Pixel coordinate grounding data
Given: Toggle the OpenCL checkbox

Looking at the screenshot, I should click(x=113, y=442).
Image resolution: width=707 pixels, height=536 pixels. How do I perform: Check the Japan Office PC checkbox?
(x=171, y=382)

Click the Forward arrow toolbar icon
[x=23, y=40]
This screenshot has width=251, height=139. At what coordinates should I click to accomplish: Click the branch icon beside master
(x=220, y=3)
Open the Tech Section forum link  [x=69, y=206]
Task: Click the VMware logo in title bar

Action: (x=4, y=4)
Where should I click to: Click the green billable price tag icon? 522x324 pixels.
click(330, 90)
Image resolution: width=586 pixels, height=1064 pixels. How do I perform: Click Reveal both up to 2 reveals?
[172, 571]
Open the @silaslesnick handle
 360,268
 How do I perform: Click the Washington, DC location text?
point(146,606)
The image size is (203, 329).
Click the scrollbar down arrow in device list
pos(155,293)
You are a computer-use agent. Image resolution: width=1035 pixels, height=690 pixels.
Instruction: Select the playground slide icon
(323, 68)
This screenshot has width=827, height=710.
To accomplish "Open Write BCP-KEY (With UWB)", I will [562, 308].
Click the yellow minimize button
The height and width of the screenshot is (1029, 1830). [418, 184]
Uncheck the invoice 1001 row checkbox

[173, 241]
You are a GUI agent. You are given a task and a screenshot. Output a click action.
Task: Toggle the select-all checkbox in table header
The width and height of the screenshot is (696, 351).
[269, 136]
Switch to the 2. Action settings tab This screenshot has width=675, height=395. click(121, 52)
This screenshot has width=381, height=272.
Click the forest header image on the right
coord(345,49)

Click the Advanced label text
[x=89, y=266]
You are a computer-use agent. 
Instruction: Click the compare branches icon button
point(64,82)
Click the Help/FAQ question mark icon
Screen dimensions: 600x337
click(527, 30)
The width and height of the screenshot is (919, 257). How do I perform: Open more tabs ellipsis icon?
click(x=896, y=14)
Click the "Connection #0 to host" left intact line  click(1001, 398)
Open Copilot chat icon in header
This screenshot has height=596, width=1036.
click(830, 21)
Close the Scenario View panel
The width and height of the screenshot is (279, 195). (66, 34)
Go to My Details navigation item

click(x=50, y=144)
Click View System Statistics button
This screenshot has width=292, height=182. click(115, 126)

About this task =>
Exact copies of the line with "Instruction: Click the" and of every later line in the entries make up the whole answer.

Solution to the exercise =>
Instruction: Click the compare branches icon button
point(64,82)
Click the Help/FAQ question mark icon
Screen dimensions: 600x337
click(527, 30)
The width and height of the screenshot is (919, 257). How do I perform: Open more tabs ellipsis icon?
click(x=896, y=14)
Click the "Connection #0 to host" left intact line  click(1001, 398)
Open Copilot chat icon in header
This screenshot has height=596, width=1036.
click(830, 21)
Close the Scenario View panel
The width and height of the screenshot is (279, 195). (66, 34)
Go to My Details navigation item

click(x=50, y=144)
Click View System Statistics button
This screenshot has width=292, height=182. click(115, 126)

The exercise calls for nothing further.